Ein zentrales Ergebnis aus dem Projekt ist, dass armutsbetroffene Menschen mehr Unterstützung bei der Anpassung an den Klimawandel brauchen. Wichtig dafür wäre die Verbesserung der Wohnbedingungen, zum Beispiel durch Sanierungen. Außerdem muss es im öffentlichen Raum mehr Orte geben, in denen sich Menschen gratis abkühlen oder aufwärmen können. Mehr klimafreundliche und leistbare Angebote wären nicht nur gut für die Umwelt, sondern auch für Menschen mit wenig Geld.    

Klimapolitik muss die Lebensbedingungen von Menschen mit wenig Einkommen berücksichtigen. Zum Beispiel muss dafür gesorgt werden, dass sie sich besser vor Klimafolgen schützen können. Es braucht daher mehr Möglichkeiten der Mitsprache für Armutsbetroffene. Deshalb organisierte die Volkshilfe im Rahmen des Projekts Veranstaltungen, zu denen armutsbetroffene Klient*innen persönlich eingeladen wurden. Sie konnten sich dort entweder untereinander oder direkt mit Politiker*innen oder Beamt*innen austauschen. Ihre Erfahrungen, Belastungen und Unterstützungsbedarfe in Bezug auf Klimaveränderungen standen dabei im Zentrum.

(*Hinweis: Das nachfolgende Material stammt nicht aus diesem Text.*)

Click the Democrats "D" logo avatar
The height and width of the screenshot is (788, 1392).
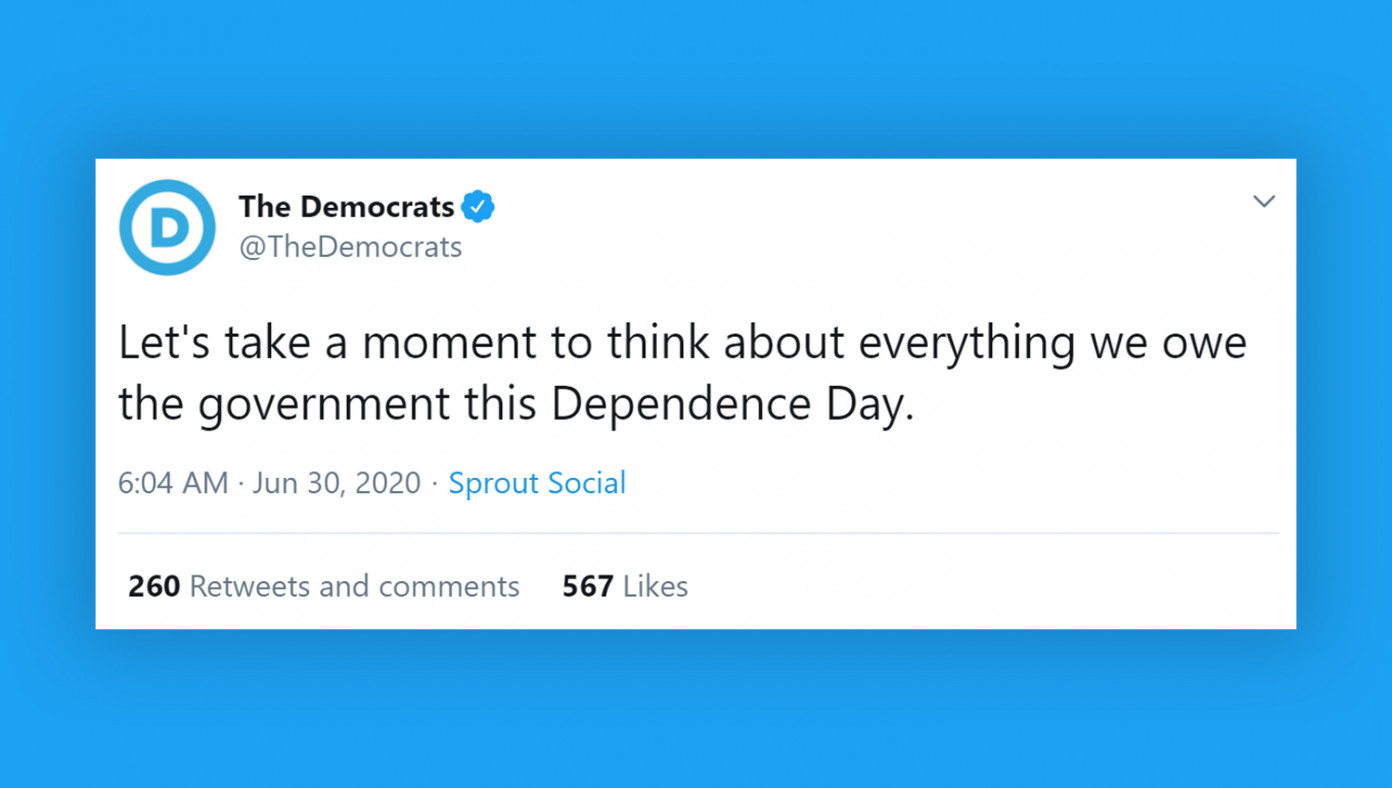click(167, 227)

Um Beteiligung möglich zu machen war es notwendig, die Veranstaltungen zielgruppengerecht zu gestalten. Thema, Sprache, Ort oder Zeitpunkt spielen dabei eine wichtige Rolle. Basierend auf den Erfahrungen aus dem Projekt hat die Volkshilfe Empfehlungen für Klimagespräche mit Armutsbetroffenen entwickelt. Diese können in der Broschüre „Perspektiven armutsbetroffener Menschen auf die Klimakrise“ (2024) nachgelesen werden.  


Quellen:
Forschungsbericht: BMK (2024): „Betroffen von der Klimakrise. Ein Projekt zur Perspektive von armuts- und ausgrenzungsgefährdeten Menschen auf die Klimakrise und deren Folgen.“ Volkshilfe, BMK, Wien.

Broschüre: BMK (2024): „Perspektiven armutsbetroffener Menschen auf die Klimakrise - Wege zu einer armutssensiblen Klimakommunikation“, Volkshilfe, BMK, Wien.

Artikel:
Aigner, Ernest; Lichtenberger, Hanna; Brugger, Katharina; Schmidt, Andrea (2023): „Armutsgefährdete Kinder in der Klimakrise: Betroffene, Anpassung und soziale Infrastruktur.“ Endbericht von StartClim2022.A in StartClim2022: Schlüsselmaßnahmen, Messbarkeit und Notfallszenarien, Auftraggeber: BMK, BMWFW, Klima- und Energiefonds, Land Oberösterreich

Allinger, Laura; Chahrour, Marie; Larcher, Anna; Lichtenberger, Hanna (2024): „Im Sommer ist die Wohnung zu warm, im Winter zu kalt.“ Klimasoziale Maßnahmen zur Bekämpfung von Wohnbelastungen Armutsbetroffener. Hubert Eichmann, Ursula Filipič, Sarah Nowak, Sybille Pirklbauer (Hg.): AK Wien, Wien.